For Malaysia and Southeast Asia, the Swiss findings carry significant cautionary implications. While regional economies have not yet implemented AI at Switzerland's intensity, the trajectory appears broadly consistent. Malaysian employers, particularly in finance, business process outsourcing and administrative services, are already experimenting with AI-driven automation. If similar patterns emerge here, Malaysia's substantial workforce of young professionals entering the job market could face compressed opportunities in the very sectors that have traditionally absorbed new graduates. The administrative and customer service sectors, which have been employment engines for younger Malaysian workers, may see similar contraction.

The Swiss experience also highlights an uncomfortable reality: technological advancement does not automatically create as many new jobs as it destroys in the short to medium term, particularly for less experienced workers.

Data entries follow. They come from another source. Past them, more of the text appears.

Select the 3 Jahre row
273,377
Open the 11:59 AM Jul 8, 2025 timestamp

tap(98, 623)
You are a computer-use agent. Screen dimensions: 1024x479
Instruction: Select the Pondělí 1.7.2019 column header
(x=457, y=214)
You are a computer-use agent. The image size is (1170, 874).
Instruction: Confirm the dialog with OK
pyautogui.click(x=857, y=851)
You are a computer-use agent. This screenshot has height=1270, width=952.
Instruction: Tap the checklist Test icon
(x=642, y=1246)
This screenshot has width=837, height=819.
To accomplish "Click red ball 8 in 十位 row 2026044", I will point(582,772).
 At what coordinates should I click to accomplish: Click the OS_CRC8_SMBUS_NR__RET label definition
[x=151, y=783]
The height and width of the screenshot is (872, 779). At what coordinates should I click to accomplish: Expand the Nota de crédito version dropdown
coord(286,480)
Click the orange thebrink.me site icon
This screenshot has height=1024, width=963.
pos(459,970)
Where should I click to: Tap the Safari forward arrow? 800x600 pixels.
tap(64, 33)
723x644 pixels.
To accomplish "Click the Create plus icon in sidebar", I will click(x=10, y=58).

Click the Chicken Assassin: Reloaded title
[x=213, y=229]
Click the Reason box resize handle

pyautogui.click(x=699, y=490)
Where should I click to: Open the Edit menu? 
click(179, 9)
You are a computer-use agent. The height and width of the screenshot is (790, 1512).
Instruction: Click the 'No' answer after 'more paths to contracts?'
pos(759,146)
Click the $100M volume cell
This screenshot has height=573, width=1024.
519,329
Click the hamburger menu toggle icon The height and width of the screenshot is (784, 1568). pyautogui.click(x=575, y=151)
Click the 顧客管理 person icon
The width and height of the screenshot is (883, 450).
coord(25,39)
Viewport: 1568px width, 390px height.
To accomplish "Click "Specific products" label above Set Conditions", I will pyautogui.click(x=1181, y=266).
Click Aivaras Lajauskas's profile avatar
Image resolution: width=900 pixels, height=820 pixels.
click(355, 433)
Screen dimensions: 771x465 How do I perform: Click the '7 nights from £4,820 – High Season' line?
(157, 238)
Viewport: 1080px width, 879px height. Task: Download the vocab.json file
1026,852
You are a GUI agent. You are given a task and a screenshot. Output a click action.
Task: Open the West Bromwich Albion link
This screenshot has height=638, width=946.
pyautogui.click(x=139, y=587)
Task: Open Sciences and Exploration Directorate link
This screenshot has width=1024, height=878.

While long-term economic theory suggests that new roles will eventually emerge, the transition period can span years or decades, creating genuine hardship for cohorts of workers whose entry timing coincides with technological disruption. Malaysian policymakers and educational institutions should consider whether current workforce development strategies adequately prepare young people for this new reality, or whether they remain oriented toward career paths that are rapidly becoming obsolete.

The data from jobs.ch also implies that employer demand for AI-adjacent skills extends well beyond technical roles. Marketing professionals, financial analysts, administrators and operational managers increasingly need to understand AI's capabilities and limitations to remain competitive. This suggests that the solution to youth employment anxiety is not necessarily a wholesale pivot toward computer science degrees, but rather a broad integration of AI literacy across professional training programs. Young people who combine domain expertise in healthcare, finance, marketing or administration with practical understanding of AI tools may find themselves better positioned than those pursuing pure technical careers.

Organisations concerned about workforce sustainability should note that the Swiss trend—dramatic senior growth coupled with junior contraction—is unsustainable over extended periods. Senior professionals eventually retire, and without adequate junior cohorts progressing into mid-career and leadership roles, organisations face succession crises. Some Swiss employers may eventually need to reconsider their current hiring patterns, investing in junior talent development alongside AI implementation, rather than treating these as opposing strategies. How employers and policymakers respond to this challenge over the next 2-3 years will significantly shape labour market dynamics across Europe and potentially beyond.